Accessing Data Stored in Amazon S3 through Spark

To access data stored in Amazon S3 from Spark applications, you use Hadoop file APIs (SparkContext.hadoopFile, JavaHadoopRDD.saveAsHadoopFile, SparkContext.newAPIHadoopRDD, and JavaHadoopRDD.saveAsNewAPIHadoopFile) for reading and writing RDDs, providing URLs of the form s3a://bucket_name/path/to/file. You can read and write Spark SQL DataFrames using the Data Source API.

You can access Amazon S3 by the following methods:

Without credentials:

This mode of operation associates the authorization with individual EC2 instances instead of with each Spark app or the entire cluster.

Run EC2 instances with instance profiles associated with IAM roles that have the permissions you want. Requests from a machine with such a profile authenticate without credentials.

With credentials:
You can use one of the following methods described below to set up AWS credentials.
  • Set up AWS Credentials Using the Hadoop Credential Provider - Cloudera recommends you use this method to set up AWS access because it provides system-wide AWS access to a single predefined bucket, without exposing the secret key in a configuration file or having to specify it at runtime.
    1. Create the Hadoop credential provider file with the necessary access and secret keys:
      hadoop credential create fs.s3a.access.key -provider jceks://hdfs/path_to_hdfs_file -value aws_access_id
      

      For example:

      hadoop credential create fs.s3a.access.key -provider jceks://hdfs/user/root/awskeyfile.jceks -value AKI***********************
      
      Add the AWS secret key to the .jceks credential file.
      hadoop credential create fs.s3a.secret.key -provider jceks://hdfs/path_to_hdfs_file -value aws_secret_key
      

      For example:

      hadoop credential create fs.s3a.secret.key -provider jceks://hdfs/user/root/awskeyfile.jceks -value +pla**************************************************
      
    2. AWS access for users can be set up in two ways.

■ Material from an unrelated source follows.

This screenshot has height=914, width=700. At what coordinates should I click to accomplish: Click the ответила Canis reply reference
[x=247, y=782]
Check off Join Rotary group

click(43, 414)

You can either provide a global credential provider file that will allow all Spark users to submit S3 jobs, or have each user submit their own credentials every time they submit a job.
      • For Per-User Access - Provide the path to your specific credential store on the command line when submitting a Spark job. This means you do not need to modify the global settings for core-site.xml. Each user submitting a job can provide their own credentials at runtime as follows:
        spark-submit --conf spark.hadoop.hadoop.security.credential.provider.path=PATH_TO_JCEKS_FILE ...
      • For System-Wide Access - Point to the Hadoop credential file created in the previous step using the Cloudera Manager Server:
        1. Login to the Cloudera Manager server.
        2. On the main page under Cluster, click on HDFS. Then click on Configuration. In the search box, enter core-site.
        3. Click on the + sign next to Cluster-wide Advanced Configuration Snippet (Safety Valve) for core-site.xml. For Name, put spark.hadoop.security.credential.provider.path and for Value put jceks://hdfs/path_to_hdfs_file. For example, jceks://hdfs/user/root/awskeyfile.jceks.
        4. Click Save Changes and deploy the client configuration to all nodes of the cluster.

          After the services restart, you can use AWS filesystem with credentials supplied automatically through a secure mechanism.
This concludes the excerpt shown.